Google’s generative AI fails 'will slowly erode our trust in Google'
It was a busy Memorial Day weekend for Google (GOOG, GOOGL) as the company raced to contain the fallout from a number of wild suggestions by the new AI Overview feature in its Search platform. In case you were sunning yourself on a beach or downing hotdogs and beer instead of scrolling through Instagram (META) and X, let me get you up to speed.
AI Overview is supposed to provide generative AI-based responses to search queries. Normally, it does that. But over the last week it’s also told users they can use nontoxic glue to keep cheese from sliding off their pizza, that they can eat one rock a day, and claimed Barack Obama was the first Muslim president.
Google responded by taking down the responses and saying it’s using the errors to improve its systems. But the incidents, coupled with Google’s disastrous Gemini image generator launch that allowed the app to generate historically inaccurate images, could seriously damage the search giant’s credibility.
“Google is supposed to be the premier source of information on the internet,” explained Chinmay Hegde, associate professor of computer science and engineering at NYU’s Tandon School of Engineering. “And if that product is watered down, it will slowly erode our trust in Google.”
Google’s AI flubs
Google’s AI Overview problems aren’t the first time the company has run into trouble since it began its generative AI drive. The company’s Bard chatbot, which Google rebranded as Gemini in February, famously showed an error in one of its responses in a promo video in February 2023, sending Google shares sliding.
Then there was its Gemini image generator software, which generated photos of diverse groups of people in inaccurate settings, including as German soldiers in 1943.
AI has a history of bias, and Google tried to overcome that by including a wider diversity of ethnicities when generating images of people. But the company overcorrected, and the software ended up rejecting some requests for images of people of specific backgrounds. Google responded by temporarily taking the software offline and apologizing for the episode.
The AI Overview issues, meanwhile, cropped up because Google said users were asking uncommon questions. In the rock-eating example, a Google spokesperson said it “seems a website about geology was syndicating articles from other sources on that topic onto their site, and that happened to include an article that originally appeared on the Onion.
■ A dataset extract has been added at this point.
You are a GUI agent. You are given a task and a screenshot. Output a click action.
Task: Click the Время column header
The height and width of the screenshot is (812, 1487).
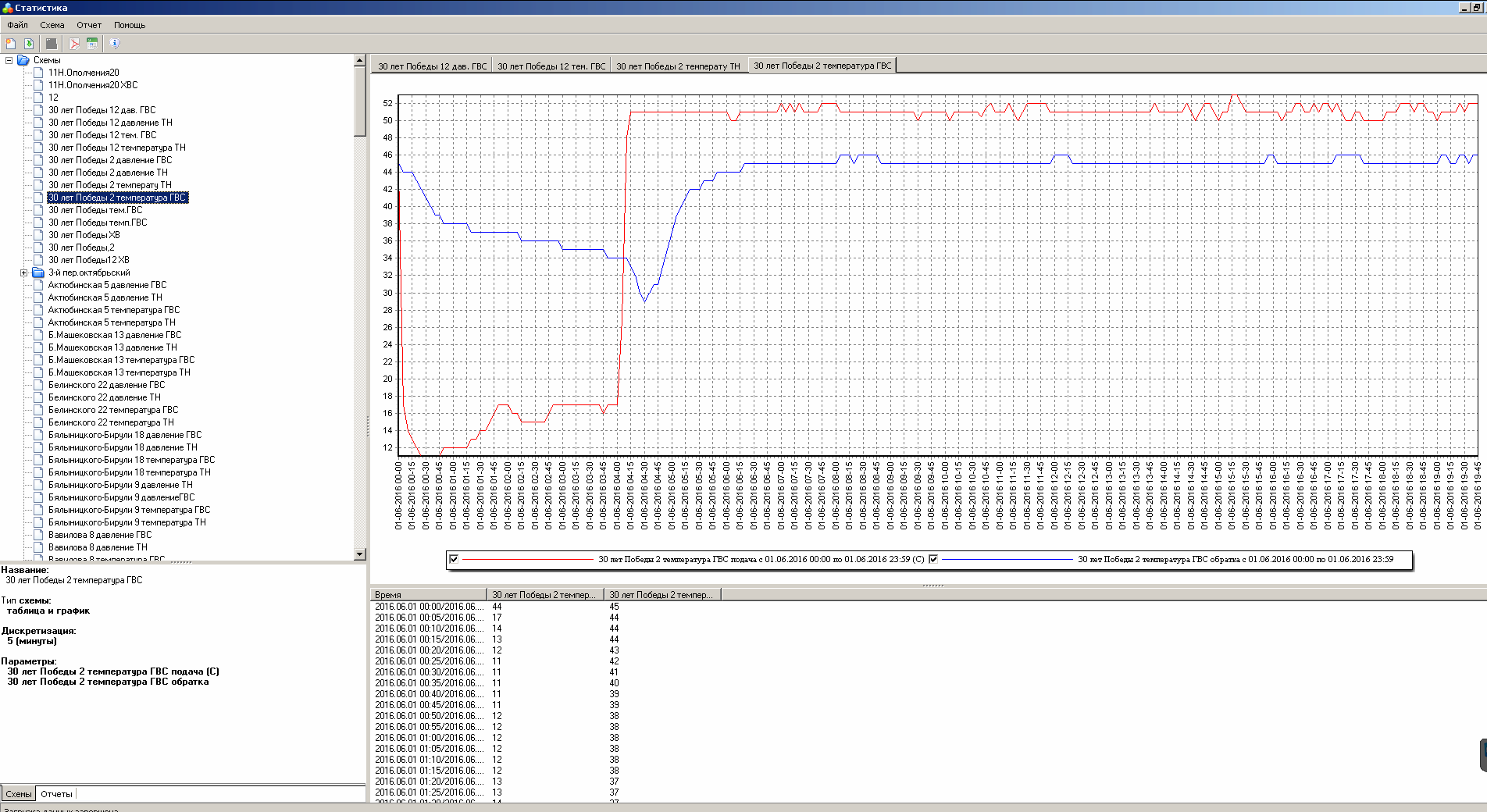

AI Overviews linked out to that source.”
Those are fine explanations, but the fact that Google continues to release products with flaws that it then needs to explain away is getting tiring.
“At some point, you have to stand by the product that you roll out,” said Derek Leben, associate teaching professor of business ethics at Carnegie Mellon University’s Tepper School of Business.
“You can't just say … 'We are going to incorporate AI into all of our well-established products, and also it's in constant beta mode, and any kinds of mistakes or problems that it makes we can't be held responsible for and even blamed for,' in terms of just trust in the products themselves.”
Google is the go-to website for finding facts online. Anytime I’ve gotten into an argument over some inane topic with a friend, one of us inevitably shouts, “Fine, Google it!” And chances are you’ve done the same. Maybe not because you wanted to prove you know some obscure Simpsons fact better than your friend, but still. The point is, Google has built a reputation of trustworthiness, and its AI flubs are slowly eating into that.
A race to beat the competition
So why the slip-ups? Hegde says the company is simply moving too quickly, releasing products before they’re ready in an effort to outmaneuver competitors like Microsoft (MSFT) and OpenAI.
“The pace of research is so quick that the gap between research and product seems to be shrinking significantly, and that is causing all these surface-level issues,” he explained.
Google has been racing to beat back appearances that it fell behind Microsoft and OpenAI since the two teamed up to release a generative AI-powered version of its Bing search engine and chatbot in February 2023. OpenAI even managed to cut off Google ahead of its I/O developer conference earlier this month, announcing its powerful GPT-4o AI model a day before the show kicked off.
But if beating the competition means rolling out products that generate errors or harmful information, Google risks giving users the impression that its generative AI efforts can’t be trusted and, ultimately, aren't worth using.